_EXERCISE DATA_
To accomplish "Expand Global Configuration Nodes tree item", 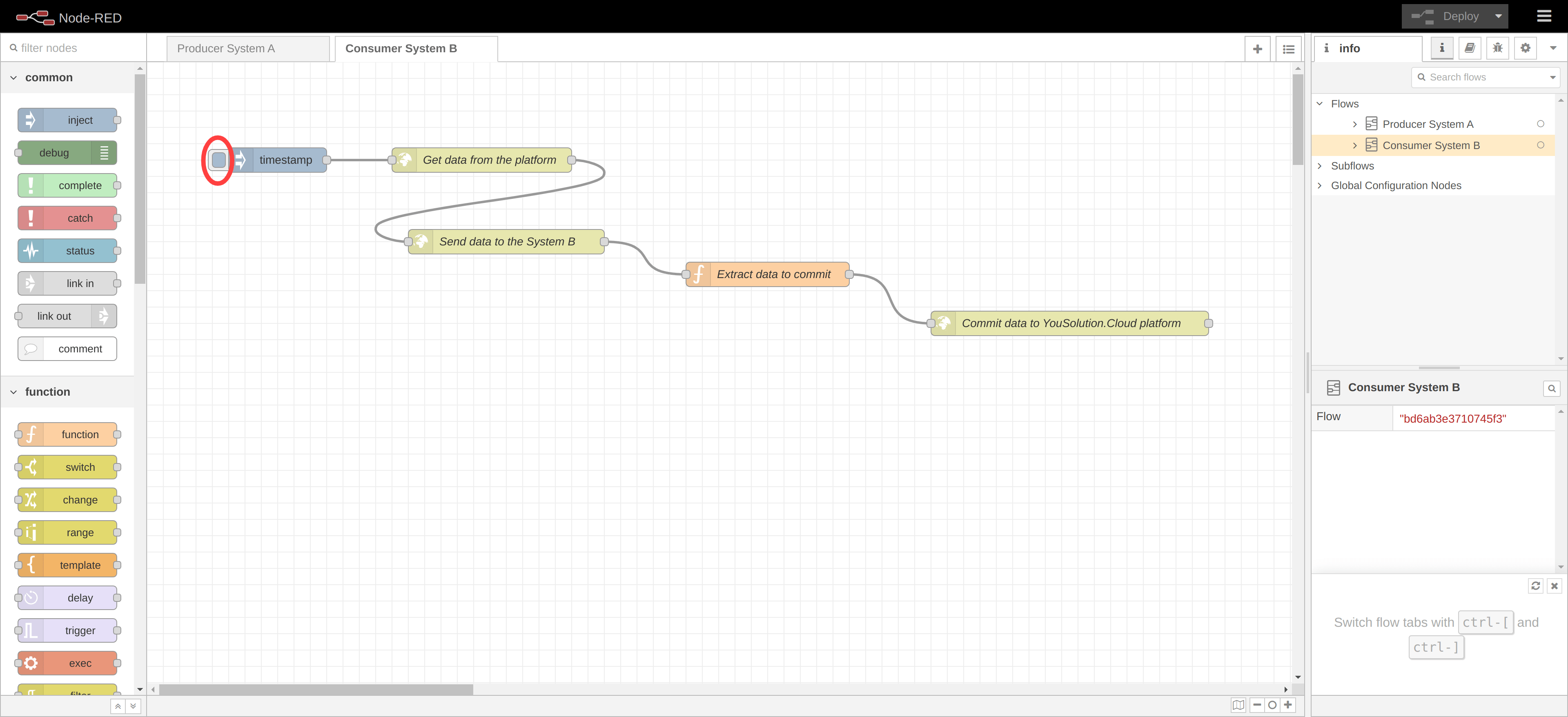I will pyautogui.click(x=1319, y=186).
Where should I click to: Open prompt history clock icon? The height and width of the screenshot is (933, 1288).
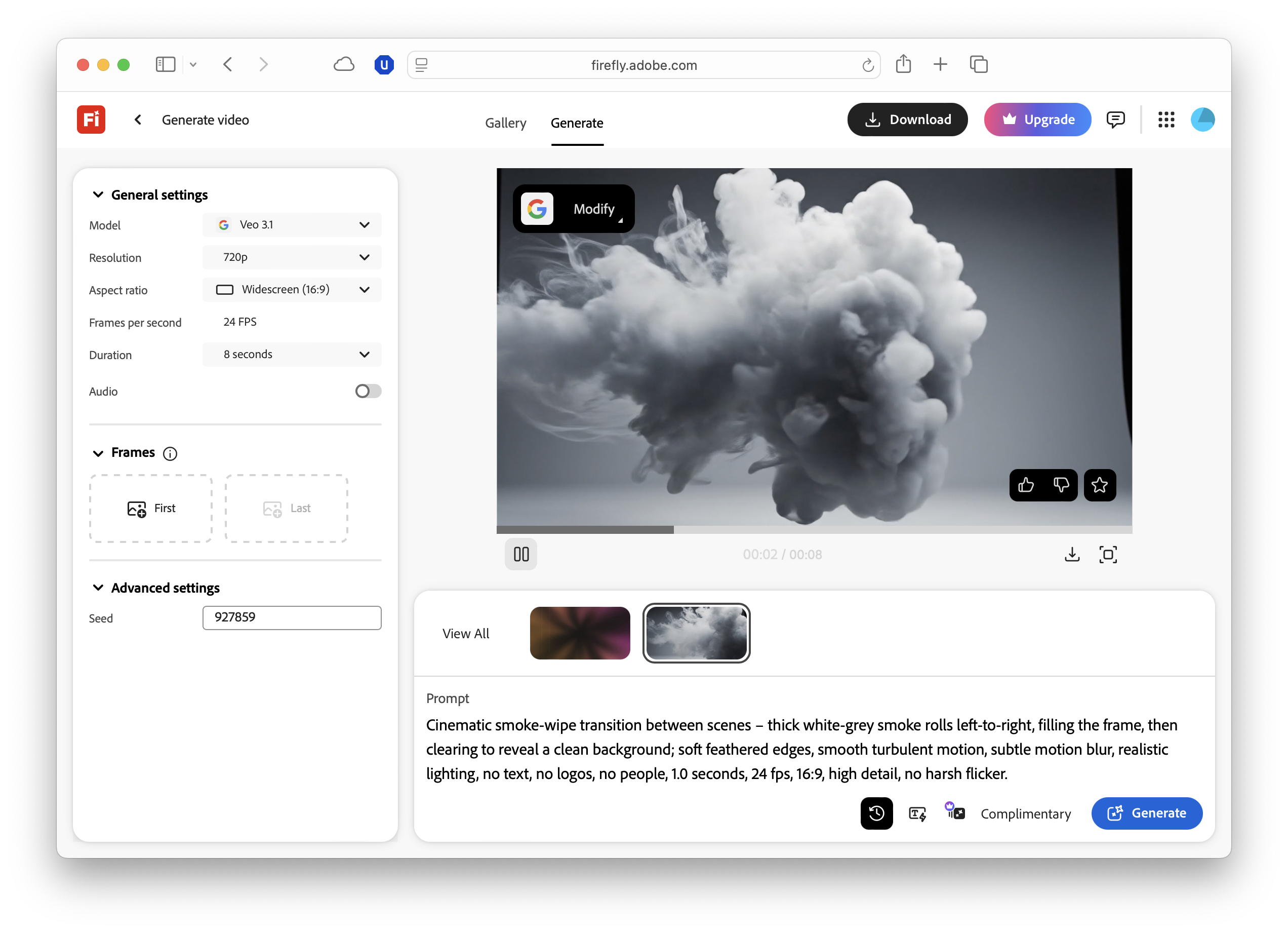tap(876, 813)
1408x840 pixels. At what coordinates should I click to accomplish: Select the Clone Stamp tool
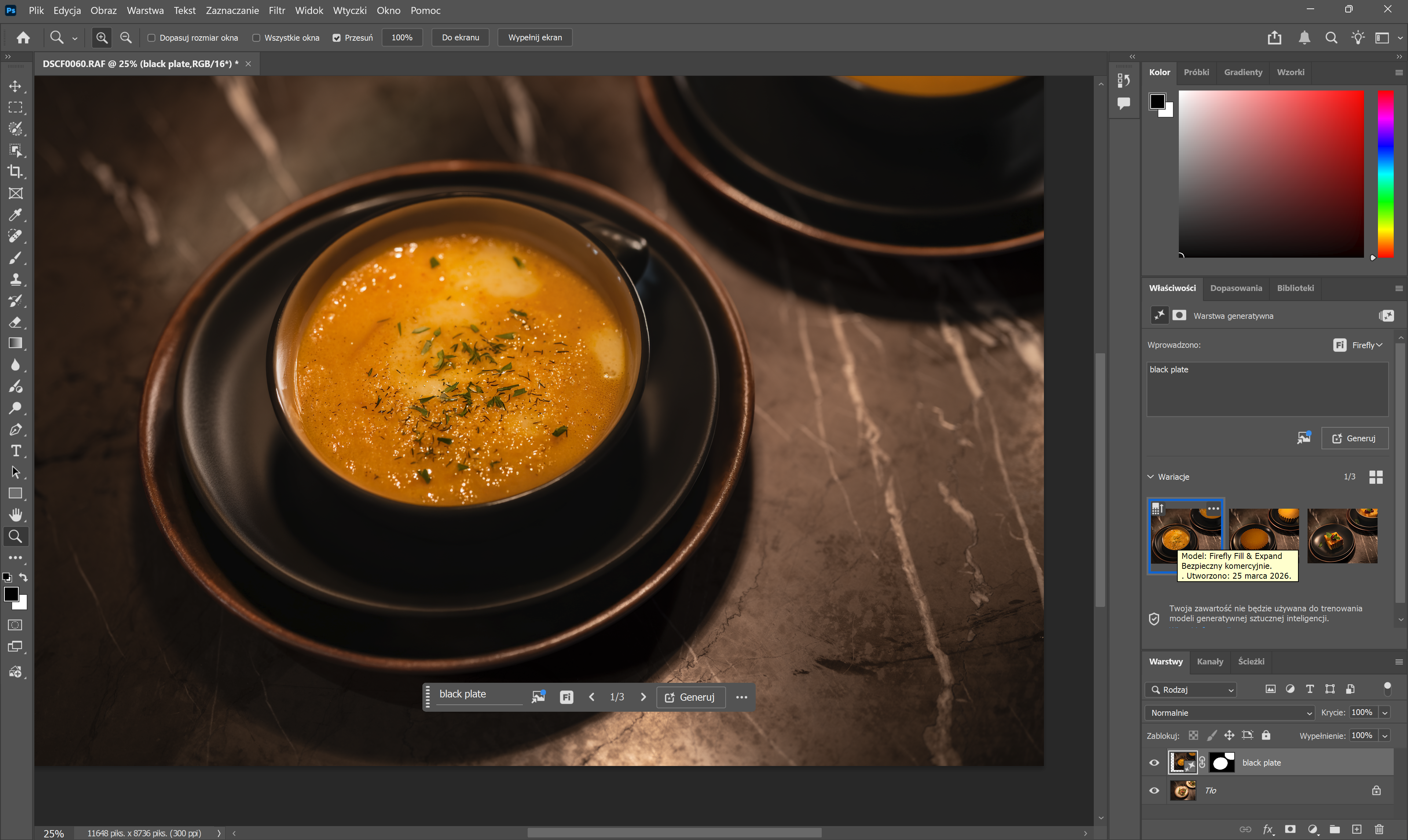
---
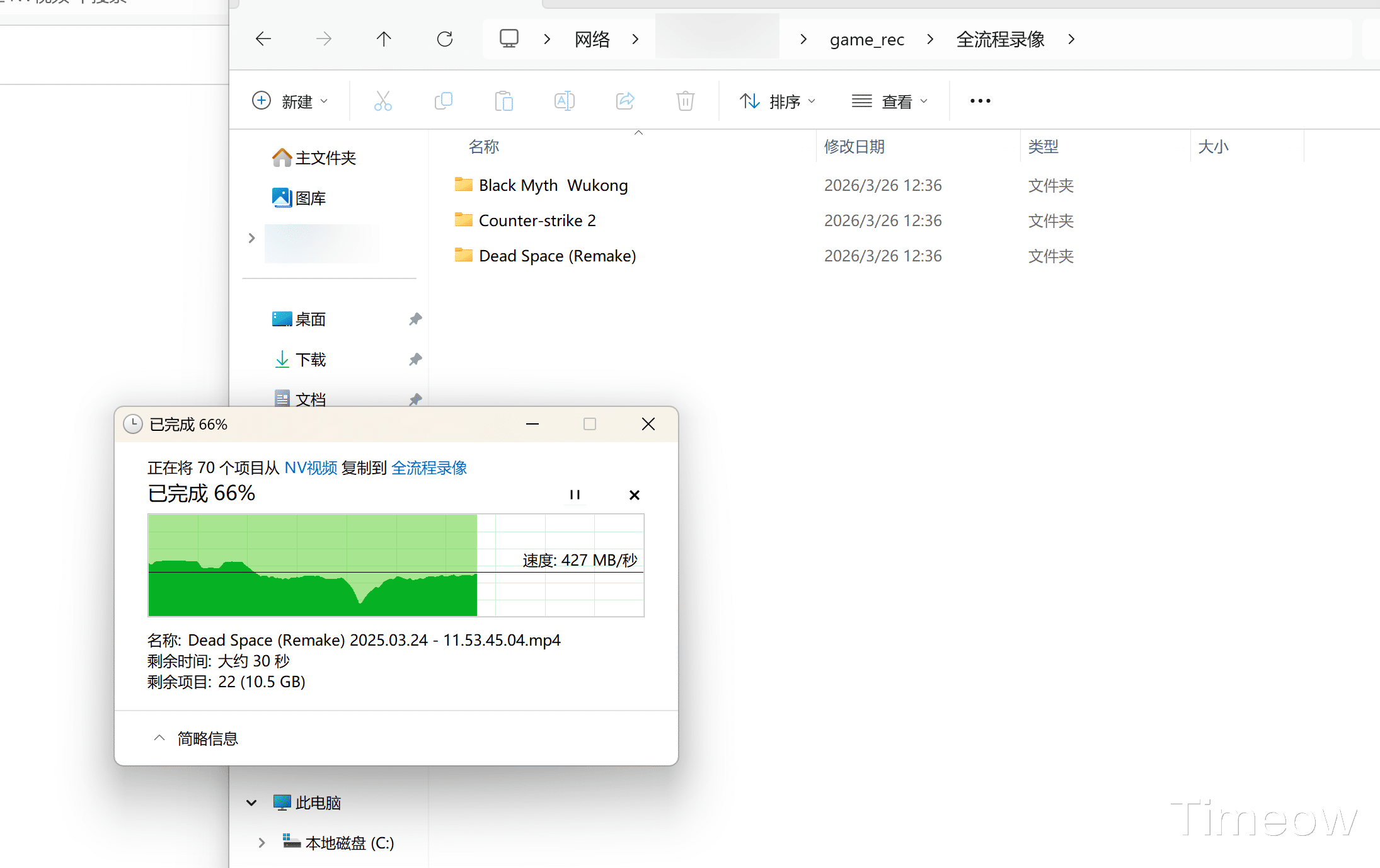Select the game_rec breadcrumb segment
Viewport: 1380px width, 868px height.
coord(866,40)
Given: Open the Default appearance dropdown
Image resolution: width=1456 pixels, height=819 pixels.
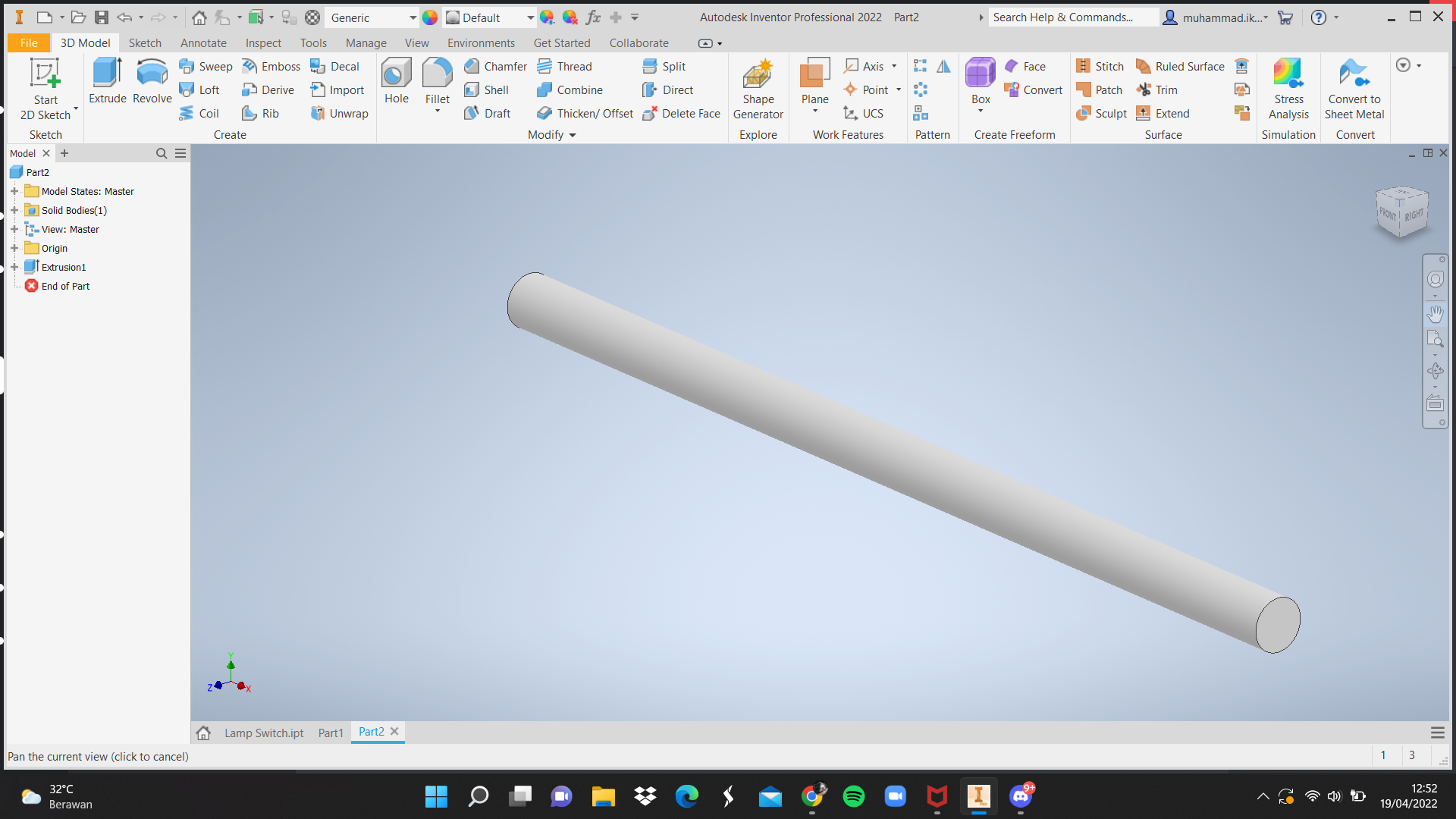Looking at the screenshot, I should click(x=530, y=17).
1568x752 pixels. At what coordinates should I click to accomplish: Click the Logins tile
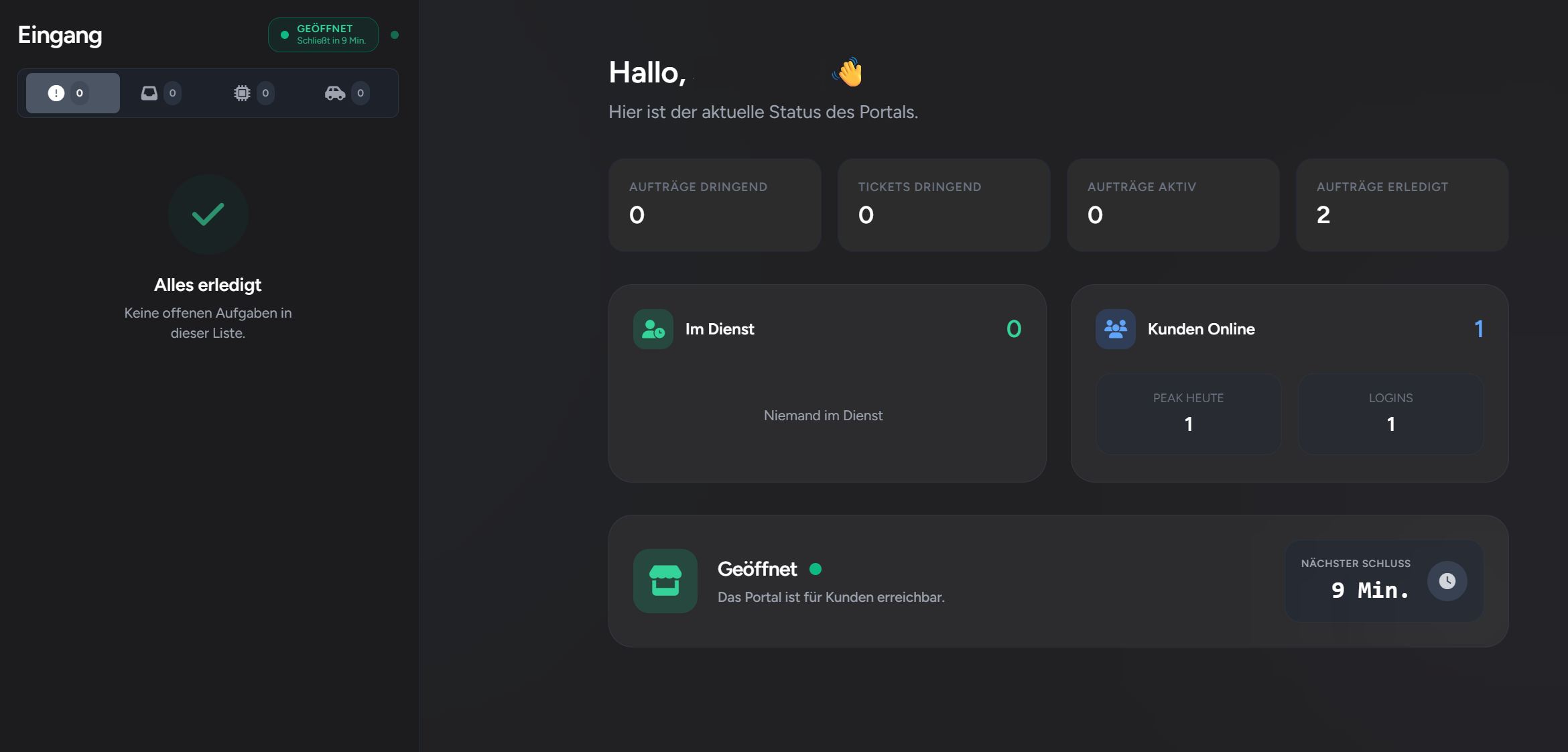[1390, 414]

_THE TASK_
Write out exactly the run of lines above that starts at the line containing "Where should I" and ends at the line containing "1408x840 pixels. At". Include both, and leave the pictures out.

_RESPONSE AREA_
Where should I click to: Open prompt history clock icon? The height and width of the screenshot is (933, 1288).
tap(876, 813)
1408x840 pixels. At what coordinates should I click to accomplish: Select the Clone Stamp tool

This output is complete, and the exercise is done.